Dataset extract
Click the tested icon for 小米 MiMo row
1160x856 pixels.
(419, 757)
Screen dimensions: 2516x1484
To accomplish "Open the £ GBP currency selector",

Task requirements
Each line from the one with "Screen dimensions: 2516x1484" through the end of the entries above is to be returned word for word. Nothing else belongs in the answer.

Answer to this task
Screen dimensions: 2516x1484
To accomplish "Open the £ GBP currency selector",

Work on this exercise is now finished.